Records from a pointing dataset
• • • • •

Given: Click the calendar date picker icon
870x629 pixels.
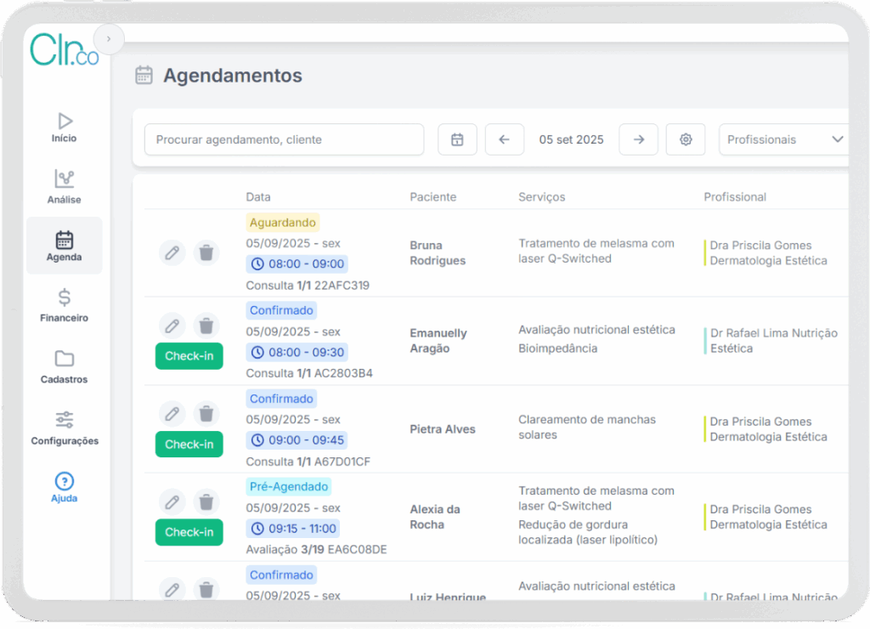Looking at the screenshot, I should pos(457,139).
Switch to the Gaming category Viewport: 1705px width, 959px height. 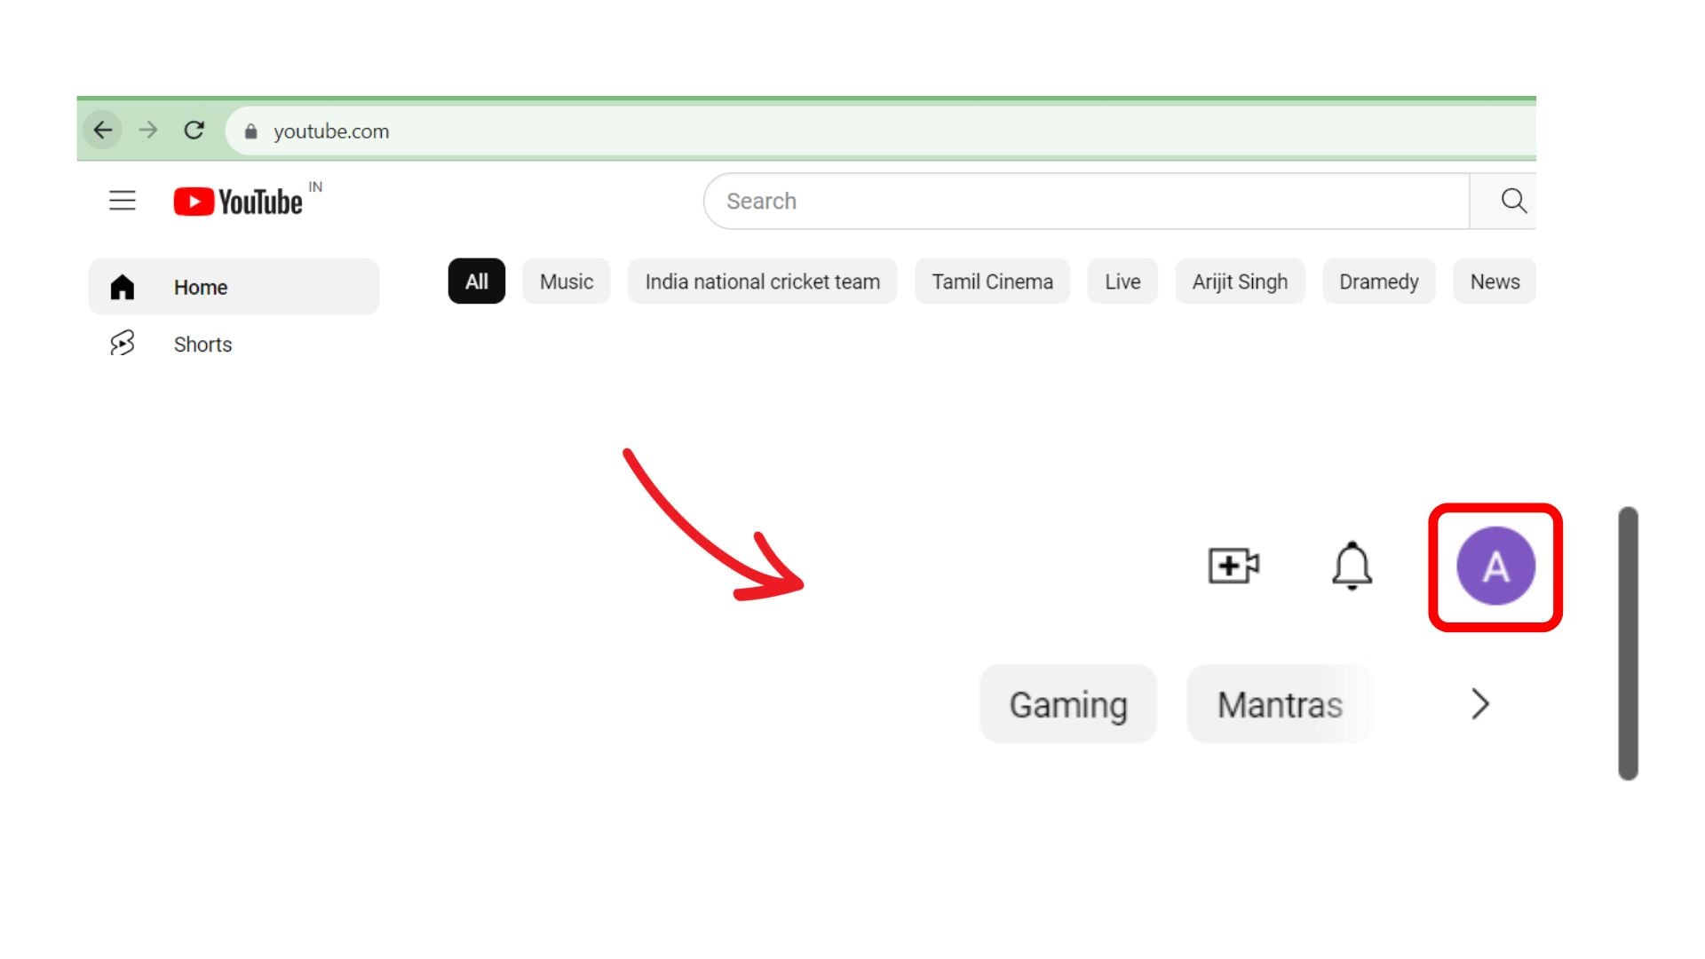(x=1067, y=704)
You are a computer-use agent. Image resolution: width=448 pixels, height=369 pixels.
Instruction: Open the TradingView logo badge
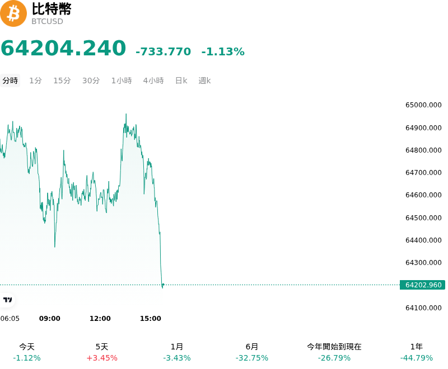[7, 300]
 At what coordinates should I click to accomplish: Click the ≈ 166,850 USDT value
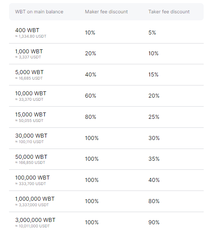point(30,163)
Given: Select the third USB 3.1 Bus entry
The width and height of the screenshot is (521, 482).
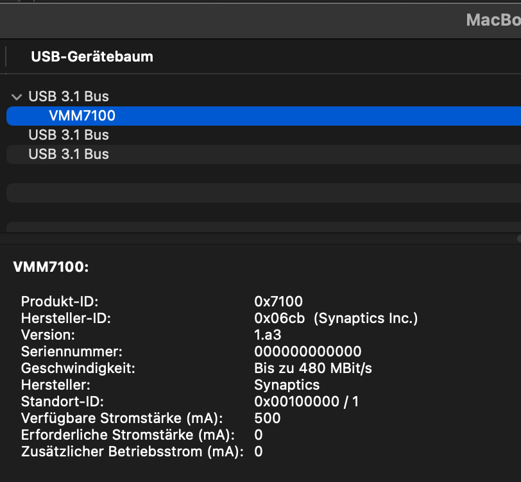Looking at the screenshot, I should 69,154.
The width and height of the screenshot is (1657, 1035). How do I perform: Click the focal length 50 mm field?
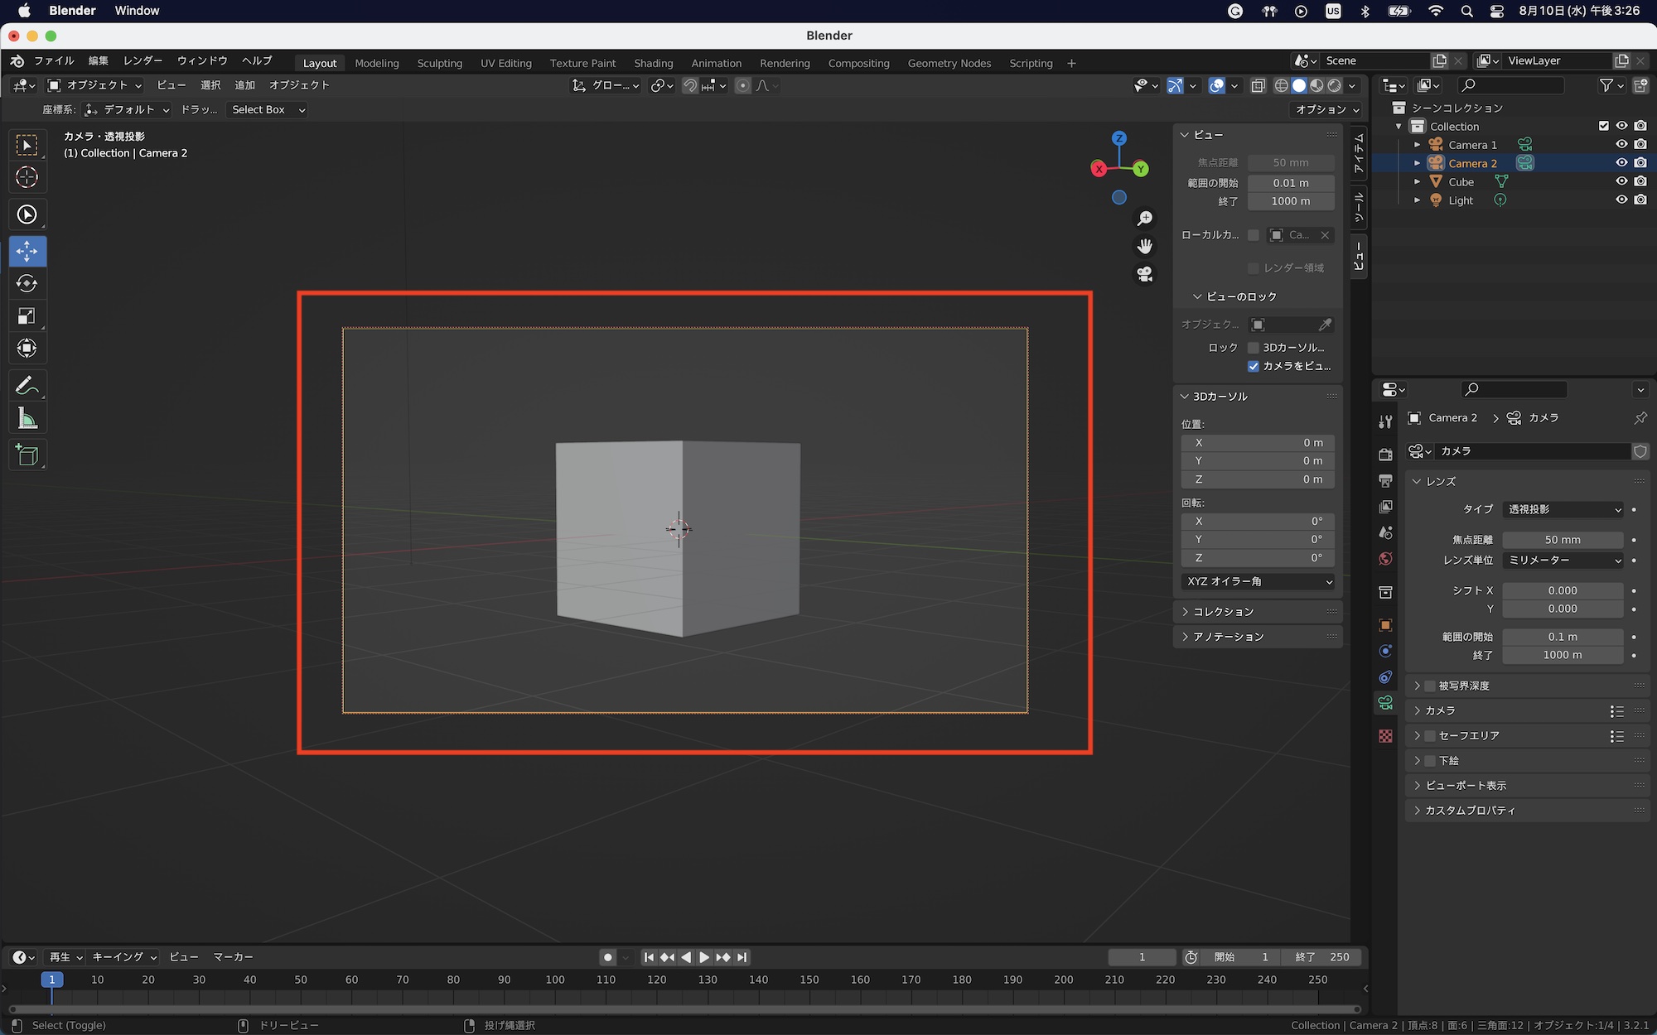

• • • • •

### Your goal
Write out the lines of the listing above word for word, starting with the line that contains "At what coordinates" and continuing through the end of the listing, both ends included. Leave the pictures out of your answer.

### Solution to this exercise
 At what coordinates should I click to accomplish: Click the ≈ 166,850 USDT value
point(30,163)
Given: Select the third USB 3.1 Bus entry
The width and height of the screenshot is (521, 482).
Looking at the screenshot, I should 69,154.
The width and height of the screenshot is (1657, 1035). How do I perform: Click the focal length 50 mm field?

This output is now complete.